- _ABOUT THIS TASK_: Can you pull out the lines of the records word for word, beginning with the line that contains "The height and width of the screenshot is (494, 881)." and continuing through the end of the records, with the pictures left out?

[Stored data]

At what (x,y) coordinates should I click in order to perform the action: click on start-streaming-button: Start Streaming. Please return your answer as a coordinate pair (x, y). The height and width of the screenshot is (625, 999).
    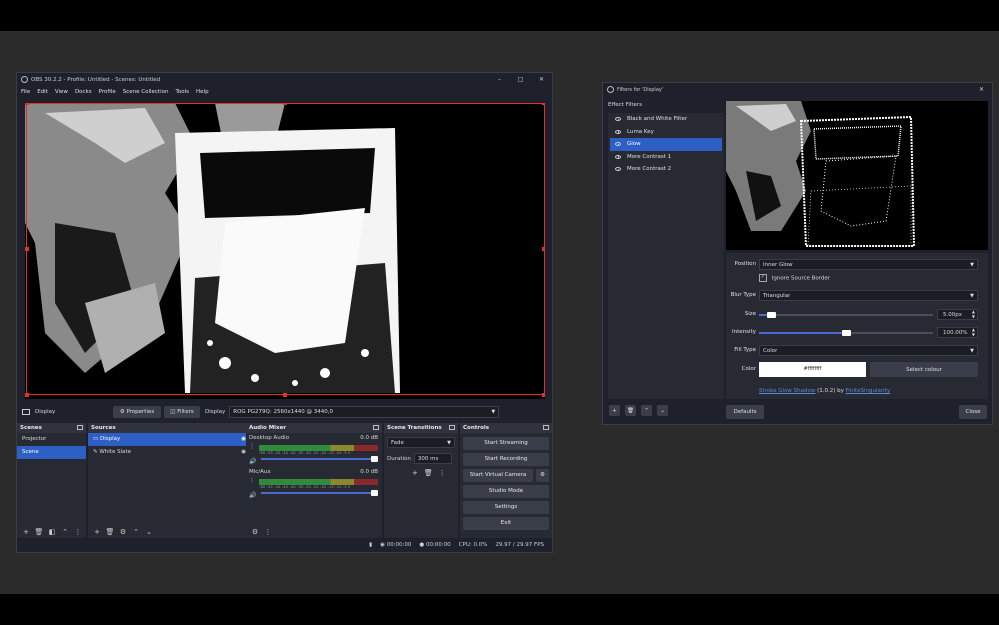
    Looking at the image, I should click on (506, 444).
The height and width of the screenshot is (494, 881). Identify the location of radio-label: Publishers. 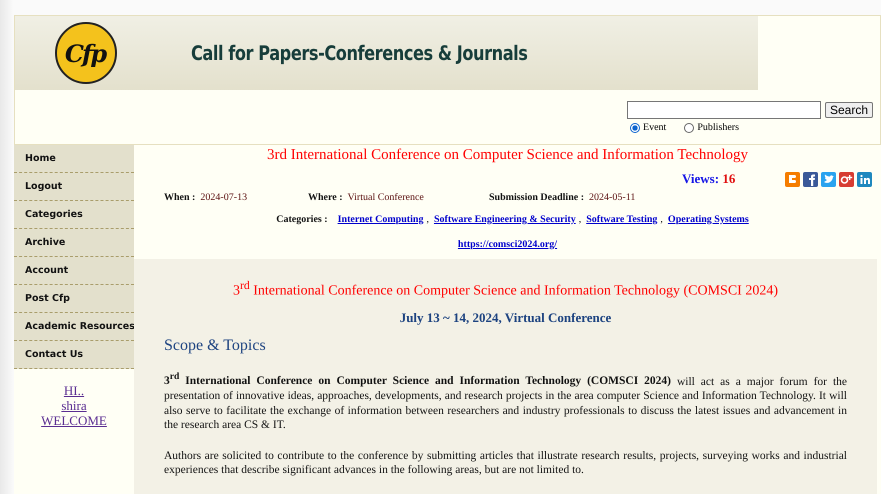
(718, 128).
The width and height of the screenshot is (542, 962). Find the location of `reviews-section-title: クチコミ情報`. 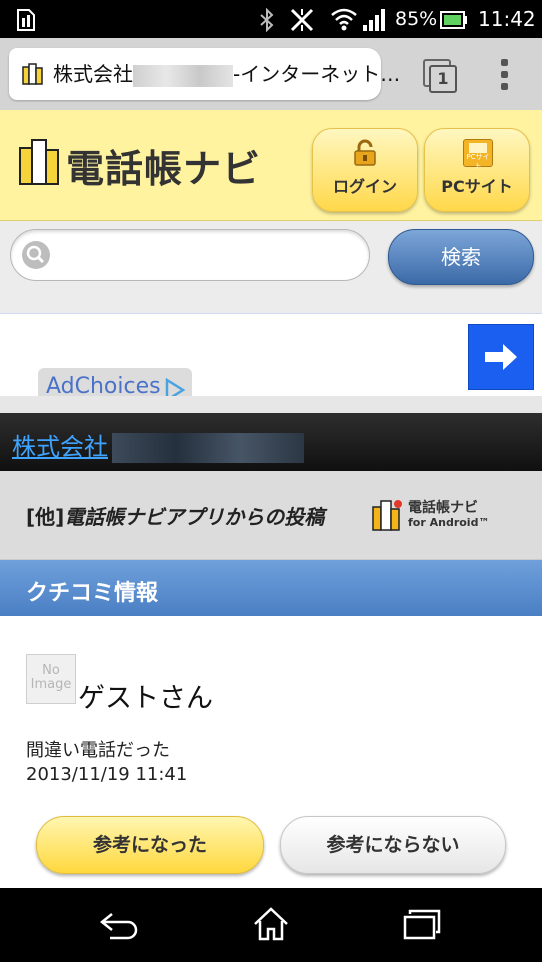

- _REPLY_:
The height and width of the screenshot is (494, 881). Identify the location of radio-label: Publishers. 
(718, 128).
The width and height of the screenshot is (542, 962). Find the location of `reviews-section-title: クチコミ情報`. 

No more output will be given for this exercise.